The former president of a waste management firm was arrested Friday on suspicion of bribing a government official to obtain classified information relating to the nuclear power industry, police said.

Osamu Ishikura, 52, the former owner of a company based in Tsukuba, Ibaraki Prefecture, turned himself in to authorities two days after the arrest of 45-year-old Toshiyuki Takahashi, a deputy division chief at the Nuclear and Industrial Safety Agency.

Takahashi is suspected of receiving 10.5 million yen in bribes between August 1999 and August 2001 from Ishikura and Yoshinori Okamoto, a 39-year-old former board member at a Shizuoka-based computer software firm.

Okamoto was also arrested Wednesday.

Investigators allege that Takahashi, a chief safety inspector for Japanese nuclear power plants, started leaking government information to the pair in 1998 while he was working at a Diet science and technology office serving lawmakers.

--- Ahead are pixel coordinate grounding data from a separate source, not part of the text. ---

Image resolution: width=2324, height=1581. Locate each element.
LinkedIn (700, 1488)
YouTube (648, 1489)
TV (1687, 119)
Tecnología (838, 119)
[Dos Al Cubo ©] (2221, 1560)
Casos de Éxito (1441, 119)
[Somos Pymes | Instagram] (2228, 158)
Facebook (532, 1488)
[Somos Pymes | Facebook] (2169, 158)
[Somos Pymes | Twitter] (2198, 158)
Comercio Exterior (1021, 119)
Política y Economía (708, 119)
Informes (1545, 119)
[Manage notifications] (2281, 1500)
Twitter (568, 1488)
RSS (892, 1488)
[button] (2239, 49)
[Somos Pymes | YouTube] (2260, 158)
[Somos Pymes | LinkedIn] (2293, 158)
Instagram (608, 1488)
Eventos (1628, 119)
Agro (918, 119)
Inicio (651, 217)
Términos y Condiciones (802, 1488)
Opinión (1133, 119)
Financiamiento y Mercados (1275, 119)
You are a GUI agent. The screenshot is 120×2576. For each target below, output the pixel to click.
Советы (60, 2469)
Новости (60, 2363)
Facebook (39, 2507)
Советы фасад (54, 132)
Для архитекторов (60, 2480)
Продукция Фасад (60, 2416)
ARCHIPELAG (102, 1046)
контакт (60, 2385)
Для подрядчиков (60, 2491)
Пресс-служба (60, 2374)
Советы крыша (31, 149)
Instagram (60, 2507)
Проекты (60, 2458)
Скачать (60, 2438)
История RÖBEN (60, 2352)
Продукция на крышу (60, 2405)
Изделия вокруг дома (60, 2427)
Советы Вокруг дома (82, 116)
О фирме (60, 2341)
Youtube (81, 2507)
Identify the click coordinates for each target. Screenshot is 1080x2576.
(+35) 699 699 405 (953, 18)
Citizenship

The information concerned the potential business uses of and potential clients for computerized designs of nuclear plant facilities, desalination projects and other industrial projects, according to the investigators.

The pair allegedly used the information to launch new businesses.

These ventures were unsuccessful, however, due to a lack of technological expertise.

Takahashi, a former technician at the defunct Science and Technology Agency, worked at the House of Representatives office from 1998 until January 2001, when he was transferred to the Nuclear and Industrial Safety Agency.